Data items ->
========

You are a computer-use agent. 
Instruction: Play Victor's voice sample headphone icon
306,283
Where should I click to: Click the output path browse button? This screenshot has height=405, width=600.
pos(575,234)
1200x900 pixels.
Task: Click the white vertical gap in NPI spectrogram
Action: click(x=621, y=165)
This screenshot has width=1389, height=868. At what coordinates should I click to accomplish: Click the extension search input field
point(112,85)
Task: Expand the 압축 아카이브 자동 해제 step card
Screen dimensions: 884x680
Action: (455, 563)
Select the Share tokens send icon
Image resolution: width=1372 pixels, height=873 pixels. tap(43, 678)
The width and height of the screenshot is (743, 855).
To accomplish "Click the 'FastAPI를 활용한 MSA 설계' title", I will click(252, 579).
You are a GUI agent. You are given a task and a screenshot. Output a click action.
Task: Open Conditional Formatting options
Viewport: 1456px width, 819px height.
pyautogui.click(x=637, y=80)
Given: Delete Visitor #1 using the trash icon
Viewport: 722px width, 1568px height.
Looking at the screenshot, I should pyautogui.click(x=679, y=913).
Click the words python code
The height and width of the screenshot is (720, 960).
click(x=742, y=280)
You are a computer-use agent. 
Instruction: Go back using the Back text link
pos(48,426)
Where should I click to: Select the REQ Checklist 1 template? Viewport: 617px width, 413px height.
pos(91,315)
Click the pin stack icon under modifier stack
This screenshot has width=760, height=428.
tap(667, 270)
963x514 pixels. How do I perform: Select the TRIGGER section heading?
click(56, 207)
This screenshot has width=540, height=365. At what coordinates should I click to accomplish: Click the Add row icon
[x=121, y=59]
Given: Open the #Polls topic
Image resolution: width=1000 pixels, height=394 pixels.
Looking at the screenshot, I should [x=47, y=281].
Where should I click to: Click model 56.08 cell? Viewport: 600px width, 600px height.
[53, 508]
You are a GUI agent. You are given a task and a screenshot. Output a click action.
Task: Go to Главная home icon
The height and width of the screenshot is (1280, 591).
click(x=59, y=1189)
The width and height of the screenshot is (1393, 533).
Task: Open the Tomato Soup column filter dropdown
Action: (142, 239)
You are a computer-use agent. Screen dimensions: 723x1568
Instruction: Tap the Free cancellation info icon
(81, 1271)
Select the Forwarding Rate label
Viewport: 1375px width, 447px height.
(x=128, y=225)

========

Task instructions -> Please give the data again in full, exactly as written.

Response area ->
You are a computer-use agent. 
Instruction: Play Victor's voice sample headphone icon
306,283
Where should I click to: Click the output path browse button? This screenshot has height=405, width=600.
pos(575,234)
1200x900 pixels.
Task: Click the white vertical gap in NPI spectrogram
Action: click(x=621, y=165)
This screenshot has width=1389, height=868. At what coordinates should I click to accomplish: Click the extension search input field
point(112,85)
Task: Expand the 압축 아카이브 자동 해제 step card
Screen dimensions: 884x680
Action: (455, 563)
Select the Share tokens send icon
Image resolution: width=1372 pixels, height=873 pixels. tap(43, 678)
The width and height of the screenshot is (743, 855).
To accomplish "Click the 'FastAPI를 활용한 MSA 설계' title", I will click(252, 579).
You are a GUI agent. You are given a task and a screenshot. Output a click action.
Task: Open Conditional Formatting options
Viewport: 1456px width, 819px height.
pyautogui.click(x=637, y=80)
Given: Delete Visitor #1 using the trash icon
Viewport: 722px width, 1568px height.
Looking at the screenshot, I should pyautogui.click(x=679, y=913).
Click the words python code
The height and width of the screenshot is (720, 960).
click(x=742, y=280)
You are a computer-use agent. 
Instruction: Go back using the Back text link
pos(48,426)
Where should I click to: Select the REQ Checklist 1 template? Viewport: 617px width, 413px height.
pos(91,315)
Click the pin stack icon under modifier stack
This screenshot has width=760, height=428.
tap(667, 270)
963x514 pixels. How do I perform: Select the TRIGGER section heading?
click(56, 207)
This screenshot has width=540, height=365. At what coordinates should I click to accomplish: Click the Add row icon
[x=121, y=59]
Given: Open the #Polls topic
Image resolution: width=1000 pixels, height=394 pixels.
Looking at the screenshot, I should [x=47, y=281].
Where should I click to: Click model 56.08 cell? Viewport: 600px width, 600px height.
[53, 508]
You are a GUI agent. You are given a task and a screenshot. Output a click action.
Task: Go to Главная home icon
The height and width of the screenshot is (1280, 591).
click(x=59, y=1189)
The width and height of the screenshot is (1393, 533).
Task: Open the Tomato Soup column filter dropdown
Action: (142, 239)
You are a computer-use agent. Screen dimensions: 723x1568
Instruction: Tap the Free cancellation info icon
(81, 1271)
Select the Forwarding Rate label
Viewport: 1375px width, 447px height.
(x=128, y=225)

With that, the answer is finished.